映画「SUR MES LEVRES/READ MY LIPS」(2001)

脚本・映像・音響。Jacques Audiardの才能全開(彼はこの17年後名作「The Sisters Brothers」を撮るのである)。Emmanuelle Devosの名演も忘れ難い。
2022.03.30.二度目の観賞。何度観ても面白い。

映画「乱」(1985)

無常を描く豪華絢爛な黒澤絵巻。武者たちの落馬シーンに息を呑む。しかし結局最後に残ったのは原田美枝子の壮絶な芝居。唯一彼女に助演女優賞の2位を与えた全米映画批評家協会はさすがである。日本映画の黄金時代は去り、この国から役者が消えたことを思い知らされた作品ともなった。

2021年11月15日月曜日

映画「Twelve Monkeys」(1995)

Terry Gilliamの名作。すべてのピースは最終的に見事にはまるのだがそれをわかりやすく提示しないのがGilliam。観れば観る程、理解は深まる。一般的に評価の高いBrad Pittの狂気は私にはそのわざとらしさが鼻につく。
2022.03.07.2度目の観賞。前回は書き忘れたが、全体を貫くコミカルな要素は明らかにMonty Pythonの系譜を継ぐ。

2021年11月13日土曜日

映画「The Hanging Tree」(1959)

### 実施課題
A) 提供テキストの映画「乱」の項で、筆者が全米映画批評家協会を「さすがである」と評している理由を、1〜3文で説明してください。
B) 提供テキストのうち、「脚本・映像・音響。Jacques Audiardの才能全開(彼はこの17年後名作「The Sisters」で始まり「い知らされた作品ともなった。」で終わる部分を、一字一句違えずに書き写してください。

### 抜粋データ
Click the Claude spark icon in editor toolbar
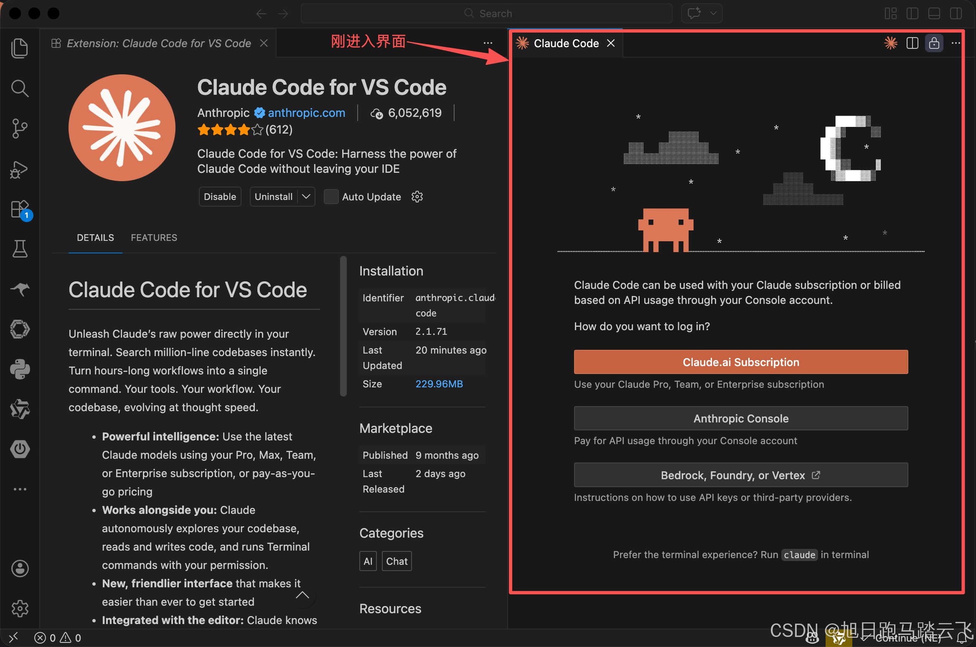This screenshot has width=976, height=647. click(890, 43)
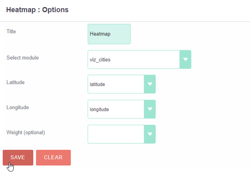Click the Clear button
The height and width of the screenshot is (178, 250).
point(53,157)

### 解答済み課題
A) 筆者は、この作品で最後に残ったのは原田美枝子の壮絶な芝居だと見ています。全米映画批評家協会は、その彼女に唯一助演女優賞の2位を与えたため、筆者は同協会を「さすがである」と評しています。

B)
脚本・映像・音響。Jacques Audiardの才能全開(彼はこの17年後名作「The Sisters Brothers」を撮るのである)。Emmanuelle Devosの名演も忘れ難い。
2022.03.30.二度目の観賞。何度観ても面白い。

映画「乱」(1985)

無常を描く豪華絢爛な黒澤絵巻。武者たちの落馬シーンに息を呑む。しかし結局最後に残ったのは原田美枝子の壮絶な芝居。唯一彼女に助演女優賞の2位を与えた全米映画批評家協会はさすがである。日本映画の黄金時代は去り、この国から役者が消えたことを思い知らされた作品ともなった。